TRIBUNNEWS.COM, JAKARTA -- Kabar bakal hengkangnya PT Freeport Indonesia dari bumi Papua membuat sejumlah warga Papua khawatir. Mereka menakutkan bakal terjadinya pengangguran besar-besaran di tempat itu.
Di tengah konflik yang tak kunjung usai ini, Papua jadi korbannya. Pebisnis lokal, mulai dari peternak ayam hingga pemilik hotel dan rental mobil, kehilangan pelanggan akibat karyawan-karyawan perusahaan yang dirumahkan.
Koordinator Lapangan Gerakan Solidaritas Peduli Freeport (GSPF) Mikael Adii mengatakan, perekonomian kami lesu dan menurun drastis. Bank lokal pun merugi hingga satu miliar rupiah per bulan akibat kredit macet.
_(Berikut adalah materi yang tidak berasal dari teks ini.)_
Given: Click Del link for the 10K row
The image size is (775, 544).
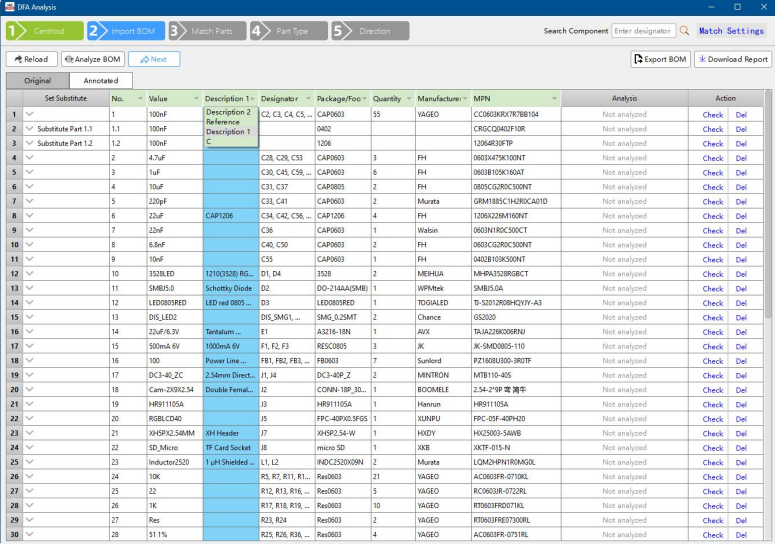Looking at the screenshot, I should 741,477.
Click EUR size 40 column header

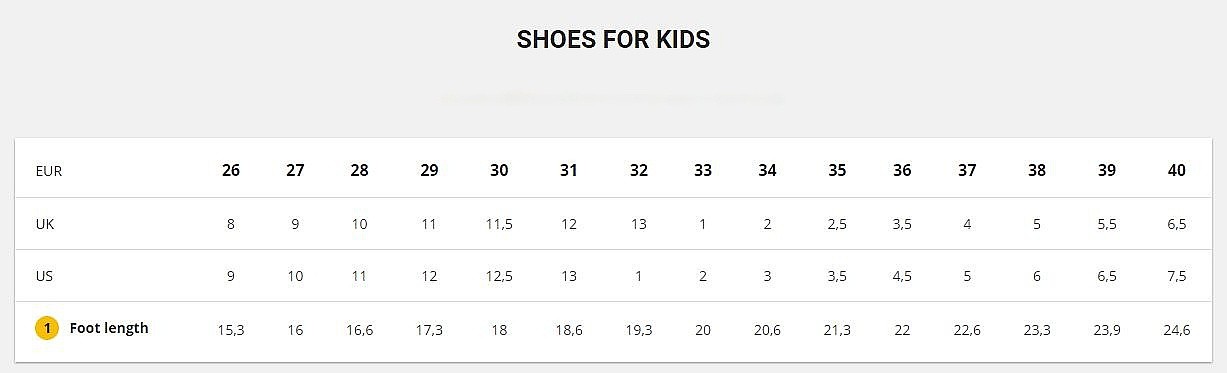tap(1177, 171)
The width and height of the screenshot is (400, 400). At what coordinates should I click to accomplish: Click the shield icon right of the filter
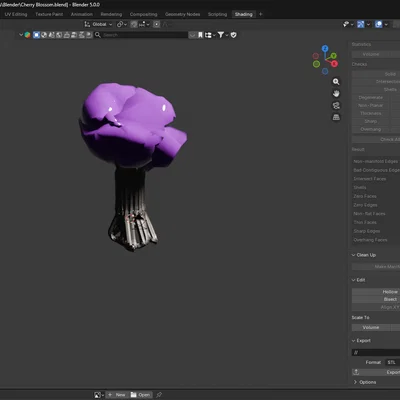[x=234, y=35]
“Jika PT Freeport Indonesia berhenti beroperasi, akan ada puluhan ribu pengangguran baru di Papua. Kami ingin pemerintah memikirkan dampak ekonomi dan sosial yang akan terjadi,” ujar Mikael dalam keterangan persnya
Menurutnya, PT Freeport Indonesia telah membangun dan menyediakan 4 sekolah, 3 rumah sakit umum dan 5 klinik (100 persen gratis bagi masyarakat 7 suku), menekan angka malaria hingga 70 persen, serta membantu pemberantasan tuberkulosis dengan 99 persen tingkat keberhasilan.
GSPF dan warga Papua, Kamis (23/3/2018) menggelar aksi demo, mereka mempertanyakan nasib pendidikan dan pemeliharaan kesehatan mereka di masa mendatang apabila Freeport berhenti beroperasi, namun pemerintah pusat tak kunjung memberi jawaban.
Selama masa beroperasinya di Papua, Freeport telah berinvestasi lebih dari 13 miliar dollar AS di berbagai sektor di Papua—dan saat ini mereka menggerakkan 94 persen perekonomian Mimika. Tak hanya itu, PT Freeport Indonesia juga telah berkontribusi dalam membuka lapangan pekerjaan kepada lebih dari 120.000 masyarakat Papua. Papua masih membutuhkan kontribusi PT Freeport Indonesia, terlebih dengan investasi sebesar 16 miliar dollar AS yang mereka rencanakan di masa mendatang.
John Magal selaku Tokoh Pemuda Amungme juga meminta agar pemerintah pusat segera mengeluarkan izin ekspor konsentrat dan kepastian kelangsungan usaha PT Freeport Indonesia dengan tetap menghormati semangat yang tertuang dalam Kontrak Karya.
"Menurut kami, Kontrak Karya harus tetap dijalankan sampai masa berlakunya habis agar tidak mengganggu tatanan kehidupan kami di Papua,” ujar John Magal.